● **Requirement**
Go through the entries below and collect each line with the string "agent" in it.

● **Data provided**
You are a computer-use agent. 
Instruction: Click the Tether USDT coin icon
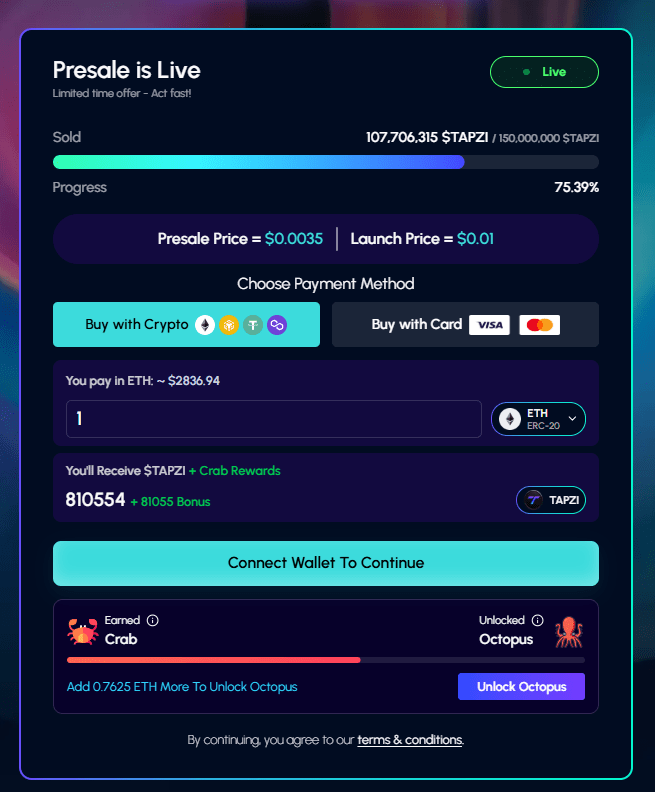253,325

--

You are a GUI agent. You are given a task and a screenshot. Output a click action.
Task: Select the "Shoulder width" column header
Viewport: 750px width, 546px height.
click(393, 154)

● **Answer below**
You are a computer-use agent. 
You are a GUI agent. You are given a task and a screenshot. Output a click action.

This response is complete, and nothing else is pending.